MonoMSK: Monocular 3D Musculoskeletal Dynamics Estimation
This work addresses the challenge of accurate 3D human motion estimation for applications like biomechanics and healthcare, representing a novel advancement rather than an incremental improvement.
The paper tackled the problem of reconstructing biomechanically realistic 3D human motion from monocular video by introducing MonoMSK, a hybrid framework that jointly recovers kinematics and kinetics, significantly outperforming state-of-the-art methods in kinematic accuracy and enabling precise monocular kinetics estimation for the first time.

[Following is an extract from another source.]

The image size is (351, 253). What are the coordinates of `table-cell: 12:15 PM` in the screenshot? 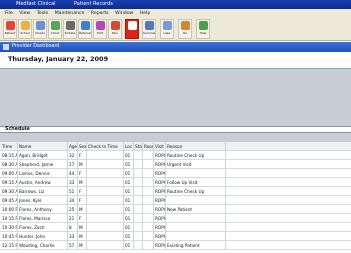 It's located at (10, 246).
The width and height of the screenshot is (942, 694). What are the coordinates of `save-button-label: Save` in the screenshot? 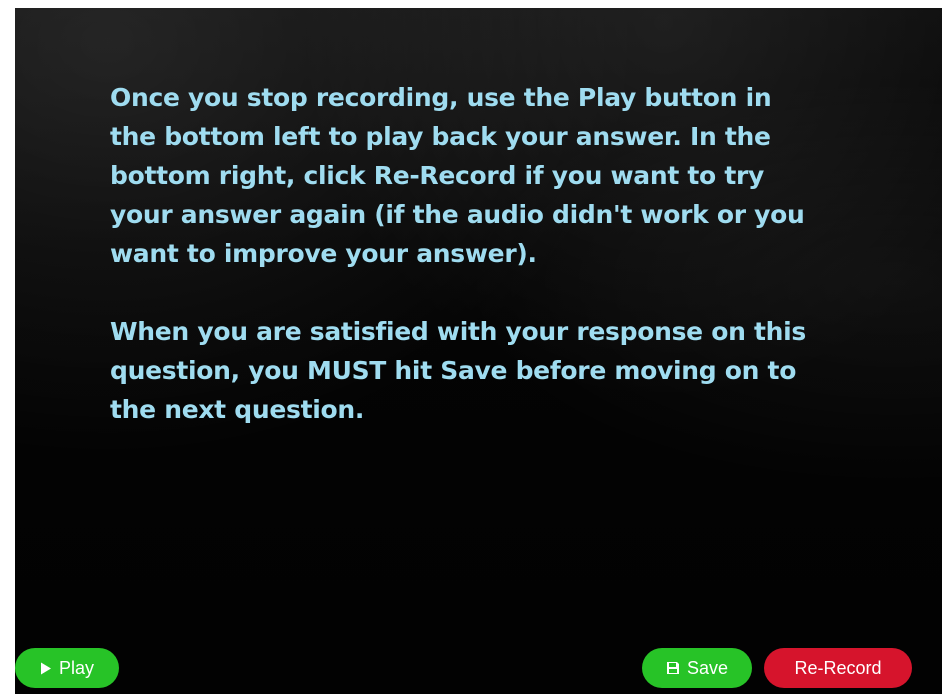 It's located at (708, 668).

Reconstructing biomechanically realistic 3D human motion - recovering both kinematics (motion) and kinetics (forces) - is a critical challenge. While marker-based systems are lab-bound and slow, popular monocular methods use oversimplified, anatomically inaccurate models (e.g., SMPL) and ignore physics, fundamentally limiting their biomechanical fidelity. In this work, we introduce MonoMSK, a hybrid framework that bridges data-driven learning and physics-based simulation for biomechanically realistic 3D human motion estimation from monocular video. MonoMSK jointly recovers both kinematics (motions) and kinetics (forces and torques) through an anatomically accurate musculoskeletal model. By integrating transformer-based inverse dynamics with differentiable forward kinematics and dynamics layers governed by ODE-based simulation, MonoMSK establishes a physics-regulated inverse-forward loop that enforces biomechanical causality and physical plausibility. A novel forward-inverse consistency loss further aligns motion reconstruction with the underlying kinetic reasoning. Experiments on BML-MoVi, BEDLAM, and OpenCap show that MonoMSK significantly outperforms state-of-the-art methods in kinematic accuracy, while for the first time enabling precise monocular kinetics estimation.